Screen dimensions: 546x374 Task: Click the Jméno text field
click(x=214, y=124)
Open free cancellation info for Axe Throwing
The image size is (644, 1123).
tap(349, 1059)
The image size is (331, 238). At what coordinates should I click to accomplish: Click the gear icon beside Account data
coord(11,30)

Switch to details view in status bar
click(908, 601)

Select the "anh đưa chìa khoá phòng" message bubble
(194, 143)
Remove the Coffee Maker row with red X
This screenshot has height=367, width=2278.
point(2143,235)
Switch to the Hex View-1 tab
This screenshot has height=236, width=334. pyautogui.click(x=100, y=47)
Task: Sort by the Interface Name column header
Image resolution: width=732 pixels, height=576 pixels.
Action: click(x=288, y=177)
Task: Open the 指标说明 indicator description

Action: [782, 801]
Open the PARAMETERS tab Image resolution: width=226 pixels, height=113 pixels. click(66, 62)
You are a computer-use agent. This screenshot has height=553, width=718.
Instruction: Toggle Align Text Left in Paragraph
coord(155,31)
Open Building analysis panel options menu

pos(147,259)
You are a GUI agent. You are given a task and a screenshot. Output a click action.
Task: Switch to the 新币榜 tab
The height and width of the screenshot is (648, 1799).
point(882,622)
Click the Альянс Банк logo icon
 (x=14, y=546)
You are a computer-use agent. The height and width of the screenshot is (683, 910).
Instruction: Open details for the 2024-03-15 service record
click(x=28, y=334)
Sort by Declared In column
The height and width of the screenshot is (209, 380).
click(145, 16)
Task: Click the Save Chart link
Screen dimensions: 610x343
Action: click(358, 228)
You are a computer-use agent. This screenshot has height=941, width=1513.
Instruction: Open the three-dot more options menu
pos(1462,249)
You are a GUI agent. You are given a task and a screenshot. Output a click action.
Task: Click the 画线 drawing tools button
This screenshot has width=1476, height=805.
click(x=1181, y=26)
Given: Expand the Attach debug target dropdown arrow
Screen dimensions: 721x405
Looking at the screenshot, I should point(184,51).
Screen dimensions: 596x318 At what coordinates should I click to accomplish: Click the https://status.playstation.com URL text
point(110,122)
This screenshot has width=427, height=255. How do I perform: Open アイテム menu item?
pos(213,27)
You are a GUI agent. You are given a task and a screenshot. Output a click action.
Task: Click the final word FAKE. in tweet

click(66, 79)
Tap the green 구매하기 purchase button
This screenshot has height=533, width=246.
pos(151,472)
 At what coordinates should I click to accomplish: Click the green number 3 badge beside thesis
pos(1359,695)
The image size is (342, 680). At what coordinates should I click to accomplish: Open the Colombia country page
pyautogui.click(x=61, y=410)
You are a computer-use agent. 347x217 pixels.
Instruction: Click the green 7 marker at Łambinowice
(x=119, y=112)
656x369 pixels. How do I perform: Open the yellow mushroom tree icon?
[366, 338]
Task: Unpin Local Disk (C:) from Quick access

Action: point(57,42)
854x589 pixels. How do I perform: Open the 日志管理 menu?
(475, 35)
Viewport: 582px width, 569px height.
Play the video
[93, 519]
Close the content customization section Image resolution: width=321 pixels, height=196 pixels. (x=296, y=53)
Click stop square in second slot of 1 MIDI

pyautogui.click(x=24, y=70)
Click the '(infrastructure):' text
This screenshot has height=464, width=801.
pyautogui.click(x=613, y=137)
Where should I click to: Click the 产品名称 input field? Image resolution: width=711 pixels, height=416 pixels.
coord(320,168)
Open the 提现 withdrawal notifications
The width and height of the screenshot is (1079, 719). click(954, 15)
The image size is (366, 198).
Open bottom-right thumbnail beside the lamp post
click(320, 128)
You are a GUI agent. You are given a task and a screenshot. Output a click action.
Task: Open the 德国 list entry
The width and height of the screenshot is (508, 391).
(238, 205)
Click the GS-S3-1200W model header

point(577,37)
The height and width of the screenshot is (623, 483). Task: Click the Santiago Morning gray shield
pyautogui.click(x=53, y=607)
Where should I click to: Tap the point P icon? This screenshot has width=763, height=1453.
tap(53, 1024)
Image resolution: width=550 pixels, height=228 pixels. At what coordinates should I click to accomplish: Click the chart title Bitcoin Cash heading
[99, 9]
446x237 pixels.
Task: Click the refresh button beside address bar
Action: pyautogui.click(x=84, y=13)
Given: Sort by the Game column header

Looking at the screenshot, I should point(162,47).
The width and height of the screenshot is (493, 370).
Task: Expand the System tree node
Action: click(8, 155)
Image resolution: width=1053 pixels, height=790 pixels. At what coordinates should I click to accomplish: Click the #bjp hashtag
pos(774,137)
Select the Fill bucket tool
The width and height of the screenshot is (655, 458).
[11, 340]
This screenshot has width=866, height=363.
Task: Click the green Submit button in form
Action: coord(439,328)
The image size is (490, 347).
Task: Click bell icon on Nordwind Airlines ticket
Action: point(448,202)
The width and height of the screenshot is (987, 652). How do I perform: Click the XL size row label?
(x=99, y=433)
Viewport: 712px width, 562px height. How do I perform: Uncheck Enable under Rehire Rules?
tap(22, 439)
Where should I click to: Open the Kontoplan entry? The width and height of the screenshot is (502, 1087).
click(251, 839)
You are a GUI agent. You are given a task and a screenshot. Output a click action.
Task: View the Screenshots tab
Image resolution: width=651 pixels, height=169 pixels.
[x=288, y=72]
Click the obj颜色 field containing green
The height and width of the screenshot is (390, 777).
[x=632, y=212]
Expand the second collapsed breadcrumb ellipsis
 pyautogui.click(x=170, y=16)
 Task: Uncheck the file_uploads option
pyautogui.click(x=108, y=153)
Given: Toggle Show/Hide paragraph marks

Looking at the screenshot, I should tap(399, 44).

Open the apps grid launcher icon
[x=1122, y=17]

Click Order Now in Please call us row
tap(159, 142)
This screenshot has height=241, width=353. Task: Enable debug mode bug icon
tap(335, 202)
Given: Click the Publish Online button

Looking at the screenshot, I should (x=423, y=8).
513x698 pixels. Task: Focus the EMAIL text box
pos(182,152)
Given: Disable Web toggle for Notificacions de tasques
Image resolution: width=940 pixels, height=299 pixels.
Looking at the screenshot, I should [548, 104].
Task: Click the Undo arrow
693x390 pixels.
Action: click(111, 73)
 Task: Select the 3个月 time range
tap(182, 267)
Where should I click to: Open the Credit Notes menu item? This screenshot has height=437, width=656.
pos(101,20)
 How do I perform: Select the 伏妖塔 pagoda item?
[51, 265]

### Exercise goal
Each line that holds the string "computer" is to be copied from the entries above.

### Your response
You are a computer-use agent. This screenshot has height=553, width=718.
You are a computer-use agent. The height and width of the screenshot is (683, 910).
You are a computer-use agent. This screenshot has height=941, width=1513.
You are a computer-use agent. 347x217 pixels.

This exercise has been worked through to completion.